England
Shannon Briggs Latest Opponent and Other U.K. Notes

Shannon Briggs Latest Opponent – It’s old news now, but Alexander Dimitrenko has pulled out of Saturday’s match with Shannon Briggs at London’s O2 Arena. The Briggs-Dimitrenko fight was the main supporting bout to David Haye’s match with Arnold Gjergjaj. Haye, who is acting as his own promoter, anticipated the withdrawal and had a back-up plan in place. Apparently two back-up plans. In a matter of 48 hours, the opponent for Shannon Briggs went from a Russian, Dimitrenko, to a Croatian, Jakov Gospic, and then to Emilio Ezequiel Zarate, a fighter from Argentina. Gospic and Zarate are tweedle-dum and tweedle-dee. And without Dimitrenko, the show degraded into an event better suited to a hotel ballroom.
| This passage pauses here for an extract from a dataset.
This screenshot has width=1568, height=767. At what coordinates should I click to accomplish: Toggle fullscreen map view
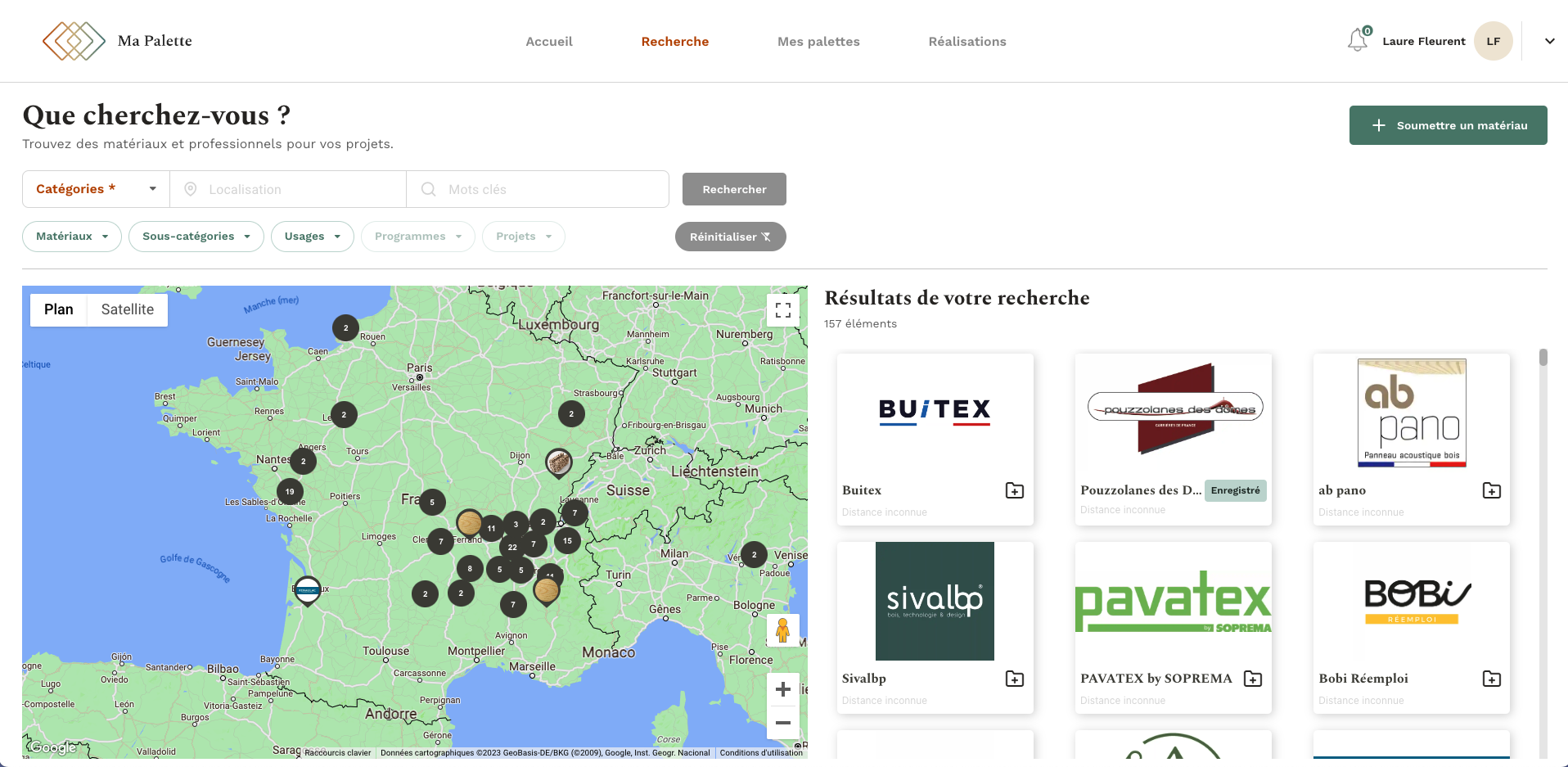click(x=782, y=310)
Dimitrenko’s exit, by all accounts, wasn’t injury related. Earlier this year he agreed to fight Luis Ortiz, but reneged when Ortiz’s promoter, Oscar De La Hoya, refused to sweeten the pot, pumping up his agreed-upon purse. De La Hoya classified Dimitrenko’s behavior as an attempted stick-up. His withdrawal from Saturday’s card appears to be a maneuver with the same back story.
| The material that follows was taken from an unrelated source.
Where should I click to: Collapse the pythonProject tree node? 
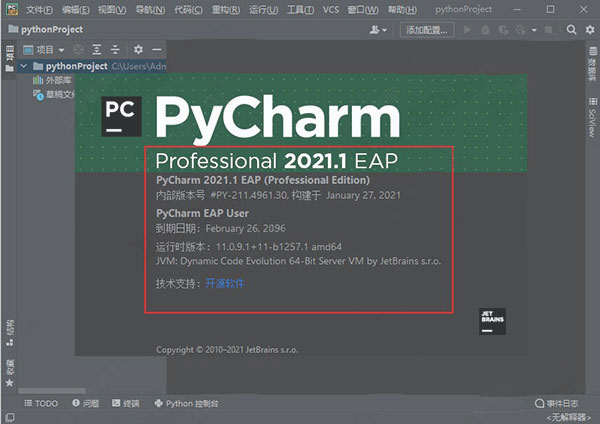[23, 66]
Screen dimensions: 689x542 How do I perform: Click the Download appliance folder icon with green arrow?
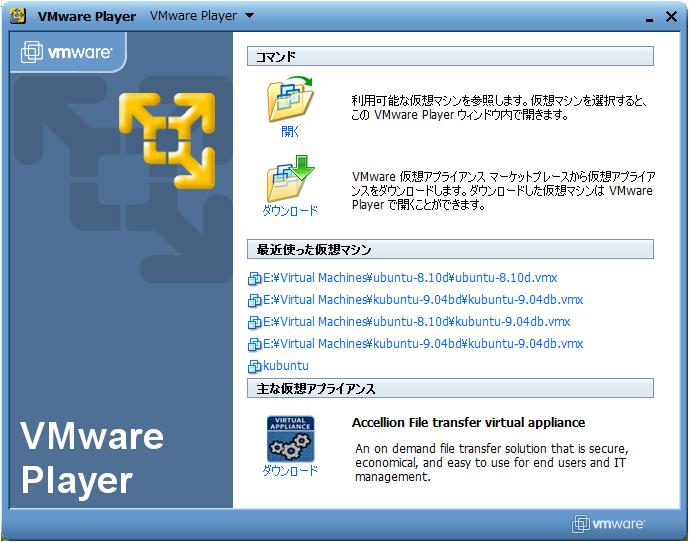coord(290,179)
Haye’s match with Gjergjaj, a Kosovo-Albanian resident of Switzerland, wasn’t attracting much buzz. Gjergjan is undefeated (29-0) but aside from an early bout in Hungary, all of his matches were in Switzerland where the caliber of boxing is low. The match between the 44-year-old Briggs, a former heavyweight titlist, and Dimitrenko (38-2) was the most intriguing bout on Haye’s card.
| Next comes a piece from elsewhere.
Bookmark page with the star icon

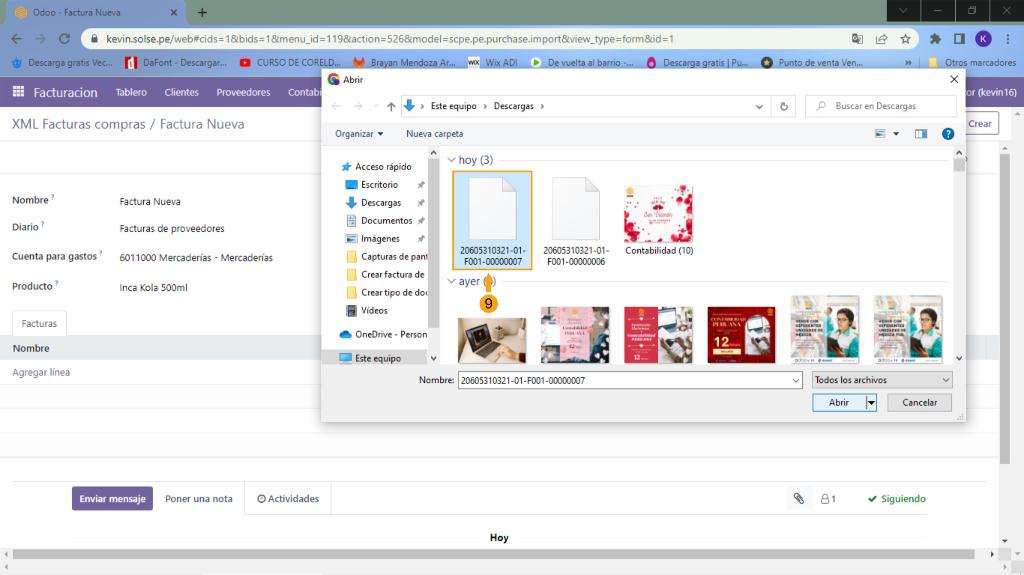[905, 39]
Gospic, who is now off the card, had a 17-14 record but had been stopped eight times. In his last fight, he won a 6-round decision over a boxer with a 0-1 record. Zarate, one year older than Gospic at age 34, is 20-16-3 and, like Gospic, has been stopped eight times. In his last two fights, Zarate scored fifth round stoppages of fighters with 0-2 records. U.K. fans have seen him before. In his last trip to the U.K., in November of last year, he was dismissed in two rounds by Hughie Fury, a big man without a big punch.
The good news about the 02 Arena event is that Nick Blackwell will make his first public appearance since emerging from his coma. Blackwell collapsed in the ring after his brutal March 26 bout with British countryman Chris Euback Jr. and spent seven days in a medically induced coma while doctors monitored bleeding on his skull. Haye is dedicating 10 percent of the proceeds of Saturday’s show toward Blackwell’s medical costs.
Speaking of Eubank, who has been beating the drums for a match with Gennady Golovkin, he defends his British middleweight title on June 25 underneath Anthony Joshua’s heavyweight title defense against Dominic Breazeale. Eubank’s opponent, 28-year-old Welshman Tom Doran, is 17-0 and has won four straight inside the distance. Eubank’s lone defeat in 22 outings came at the hands of Billy Joe Saunders who won a split decision. Saunders remains on the shelf with a hand injury.
Three of the four fighting Smith brothers — super featherweight Stephen Smith, super middleweight Paul Smith, and middleweight Callum Smith — will be in action on May 29 when Tony Bellew meets Ilunga Makubu for the vacant WBA World cruiserweight title in Liverpool. Stephen Smith looks to rebound from his setback to Jose Pedraza in their IBF title fight at the expense of Argentina’s Daniel Brizuela in a contest scheduled for 10 rounds. The other Smith brothers, Paul and Callum, appear in shorter bouts best understood as window dressing.
Callum Smith, the hottest young prospect in England, was part of the BBC television crew at the April 30 middleweight title doubleheader at the DC Armory. The Smith brothers hail from Liverpool, as does the aforementioned Bellew. The show is at Liverpool’s Goodison Park Stadium, the grand old lady of English soccer stadiums, and marks the first stadium show in Liverpool in 67 years.